The inside scoop, as far as I’ve been able to glean, goes like this: When EA bought Maxis, it was because of the SimCity franchise. The Sims was still in early alpha, it was called The Dollhouse, and at that point it didn’t have all the goofy relationship stuff everyone loves. I’m not even sure it had characters at all, the original idea was for an architectural game (or “electronic toy” as Will Wright likes to call his products, since they don’t really have specific goals). Wright said he wanted total freedom to develop The Dollhouse and a promise to get it published, and EA agreed because they really wanted their hands on SimCity. But, now that EA knows which cow has more milk, they’re squeezing the hell out of The Sims franchise.
I hope they design the sequel to be expandable from the start. The original suffered from some utterly ridiculous problems if you did something as seemingly innocuous as install the expansions out of publication order. Some things that regularly happened were: messed up registry keys, messed up InstallShield data, messed up game data, messed up saved game files. Often it would be easier to “nuke” everything and do a clean install than to try and salvage anything usable. It got to the point where the customer support database had entries of “UDR” for “Uninstall Delete Reinstall” in the description field.
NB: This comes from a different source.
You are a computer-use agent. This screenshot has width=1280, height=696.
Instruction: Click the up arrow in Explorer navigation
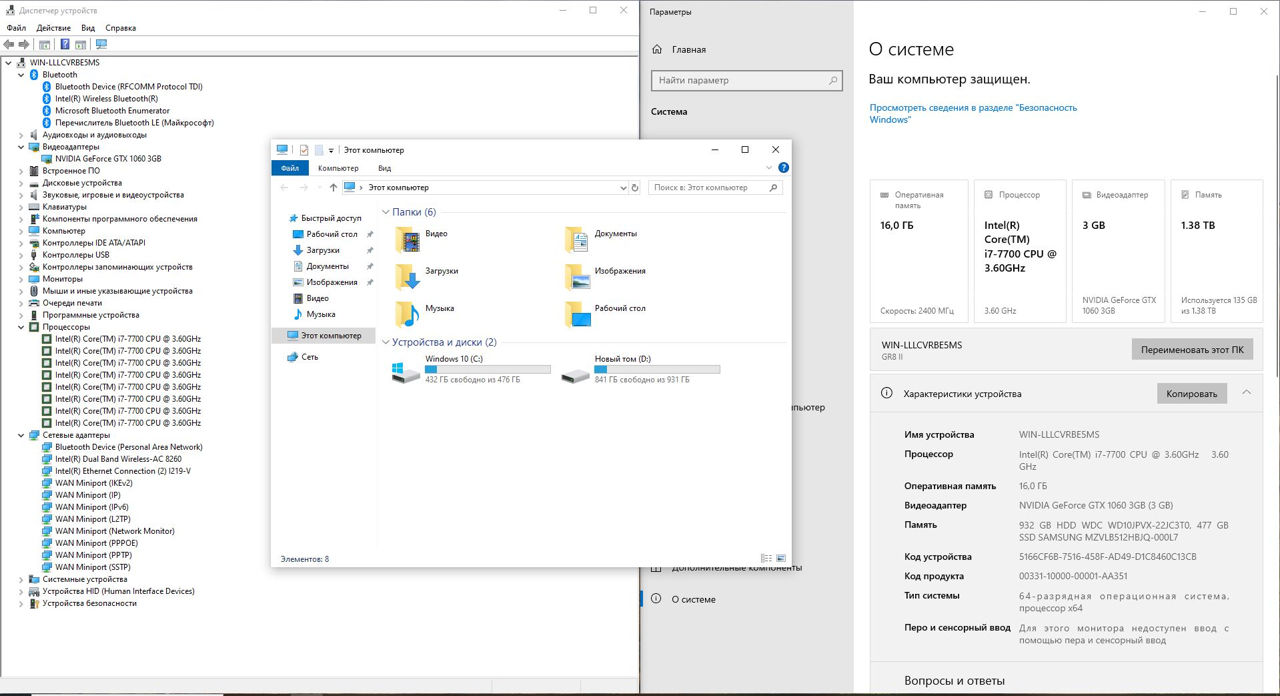pyautogui.click(x=333, y=187)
The other major problem was that the basic data files (couches, wallpaper, skins, etc.) weren’t well separated from the saved game files. So if the customer used third party skins or certain cheat codes it had a chance to permanently corrupt a lot, or even an entire neighborhood. Literally the ONLY 100% reliable way to correct the problem was a UDR. Often I could instruct the customer to copy and rename specific files and that would be successful, but not always. In a sensible game, you could just delete the saved game and start a new one, but The Sims doesn’t have that option. The Bulldoze tool removes the family and building elements from a lot, but it doesn’t reset all the files like you would expect. There is no equivalent function to level the entire neighborhood, either.